Trecho do texto →
»»

Os moradores resistem à idéia de abandonar a terra e já rejeitaram propostas de indenização feitas no passado. De acordo com representantes do Incra a questão não envolve diretamente o órgão, sendo da competência da Fundação Palmares, e só irá interferir no caso de recolocação destas famílias para outras terras.
Descendo a serra, a cerca de seis quilômetros do centro de União dos Palmares encontra-se o povoado de Muquém, formado por descendentes dos quilombolas que um dia dominaram a região, um povoado simples que em pouco difere de outras comunidades pobres encontradas aos montes no País.
Cercada por fazendas a comunidade luta para ter a posse de suas terras garantida. Ela já foi reconhecida como descendente dos quilombolas, mas a titulação da posse das terras esbarra em alguns problemas jurídicos. A terra deve ser de propriedade coletiva impedindo a venda ou arrendamento, sendo sempre passadas de pai para filho.

««

Itens fornecidos →
»»

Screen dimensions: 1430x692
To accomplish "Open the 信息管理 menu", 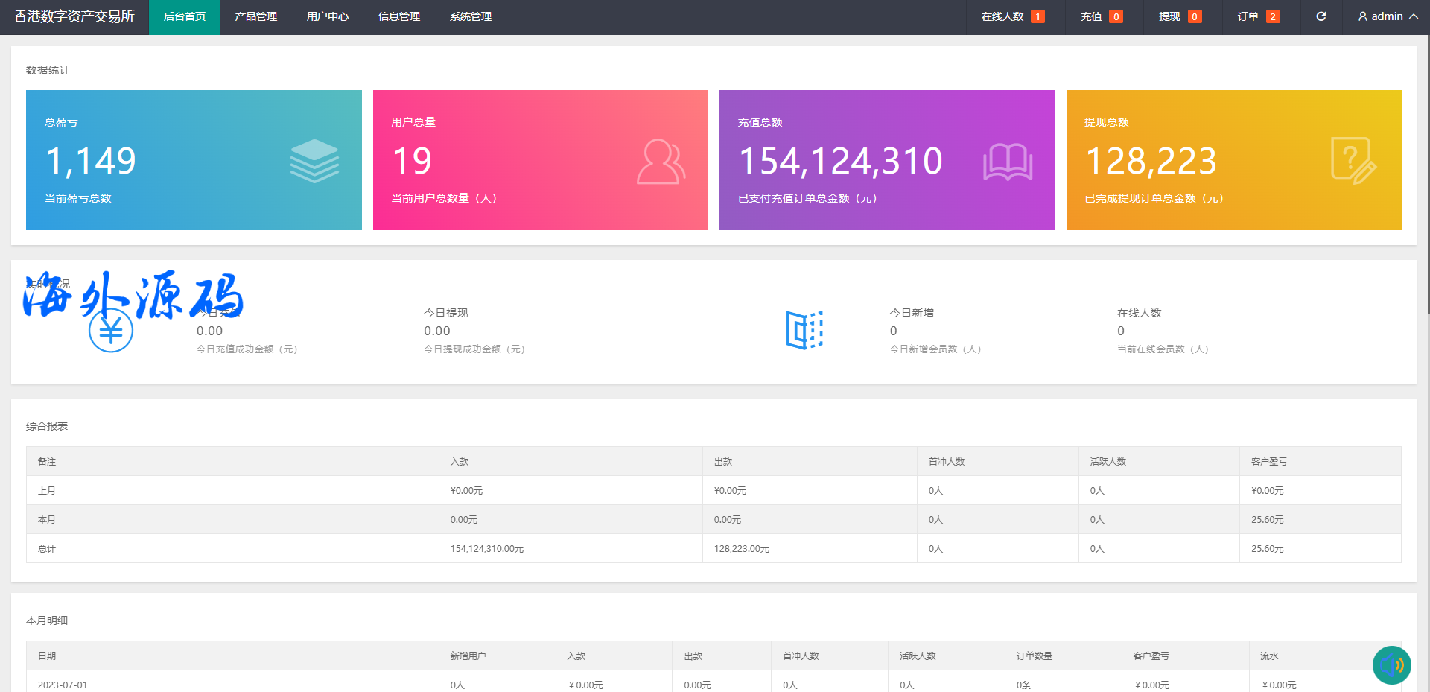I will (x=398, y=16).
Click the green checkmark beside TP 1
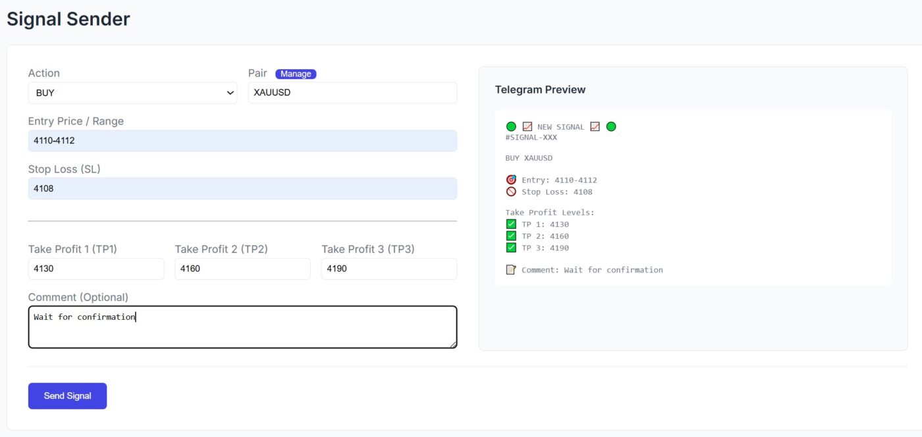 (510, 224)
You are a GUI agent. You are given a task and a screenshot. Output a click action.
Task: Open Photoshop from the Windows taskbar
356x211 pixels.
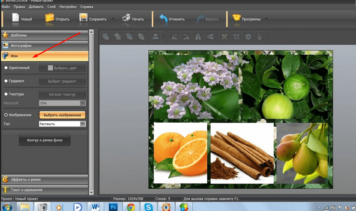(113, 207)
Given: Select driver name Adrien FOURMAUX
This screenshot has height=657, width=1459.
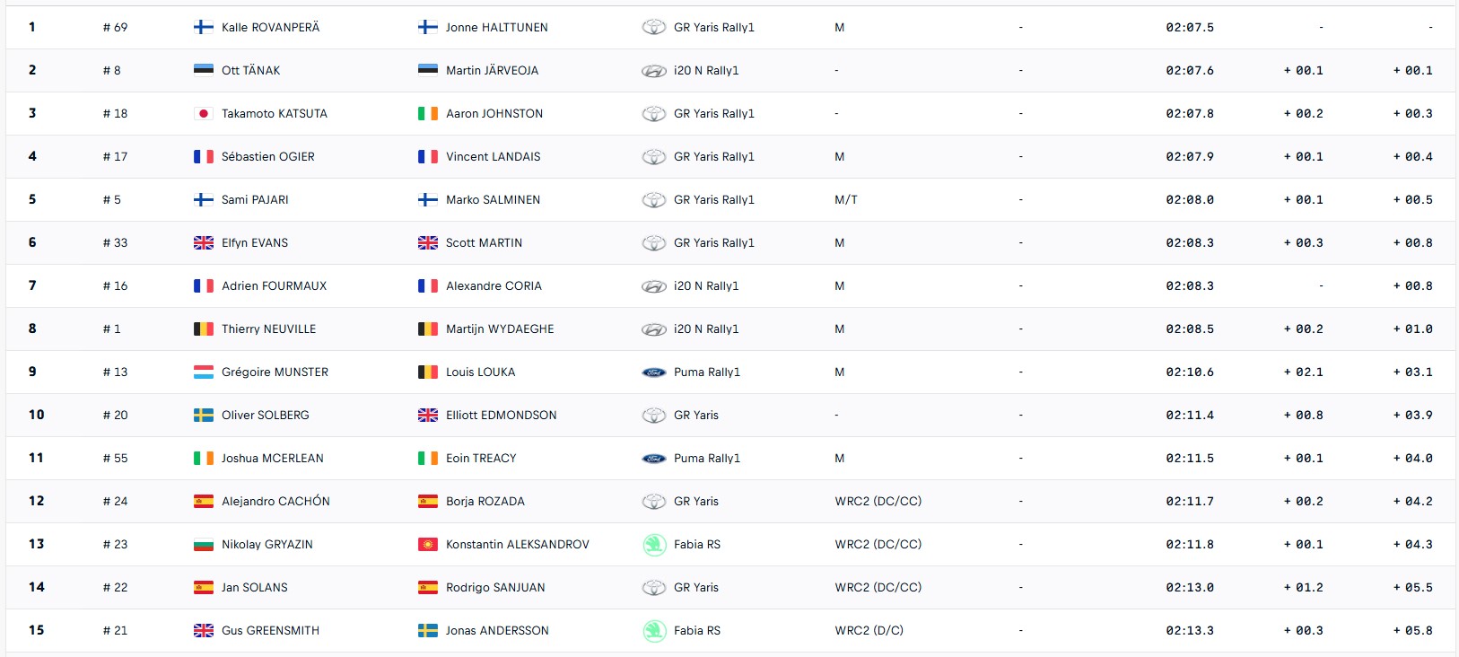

««
»»

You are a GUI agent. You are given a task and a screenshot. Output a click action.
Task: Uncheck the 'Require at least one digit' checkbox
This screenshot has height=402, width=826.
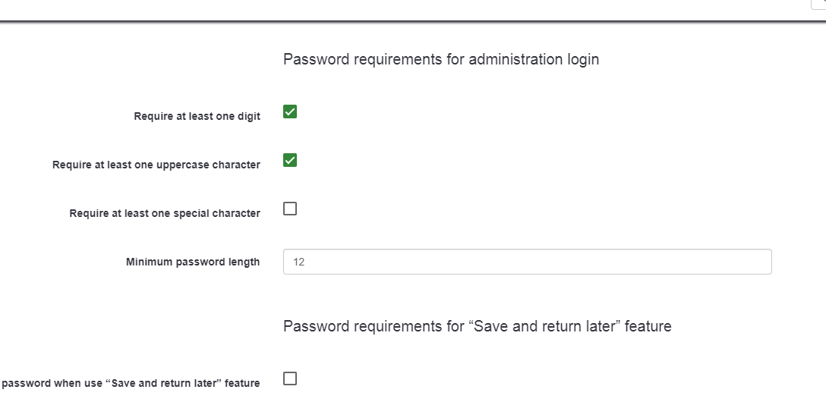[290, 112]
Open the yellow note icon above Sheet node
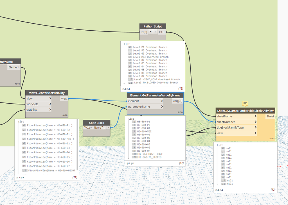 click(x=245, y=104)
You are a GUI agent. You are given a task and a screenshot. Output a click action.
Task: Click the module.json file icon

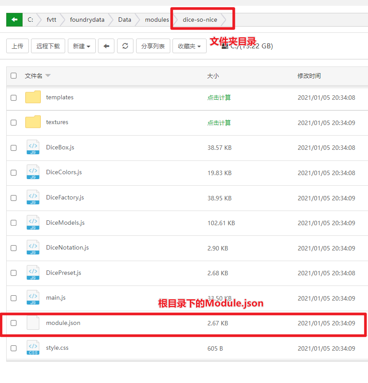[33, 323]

««

Problema 1 →
Responda às perguntas com base no trecho do texto.
(a) Segundo representantes do Incra, a questão é da competência de qual órgão?
(b) A que distância do centro de União dos Palmares fica o povoado de Muquém?
(c) De que modo as terras da comunidade devem ser passadas?
Problema 2 →
Transcreva do trecho do texto, sem nenhuma alteração, a passagem que vai de "Os moradores resistem" até "para outras terras.".

Resposta 1 →
(a) Da Fundação Palmares.
(b) A cerca de seis quilômetros.
(c) Sempre de pai para filho.

Resposta 2 →
Os moradores resistem à idéia de abandonar a terra e já rejeitaram propostas de indenização feitas no passado. De acordo com representantes do Incra a questão não envolve diretamente o órgão, sendo da competência da Fundação Palmares, e só irá interferir no caso de recolocação destas famílias para outras terras.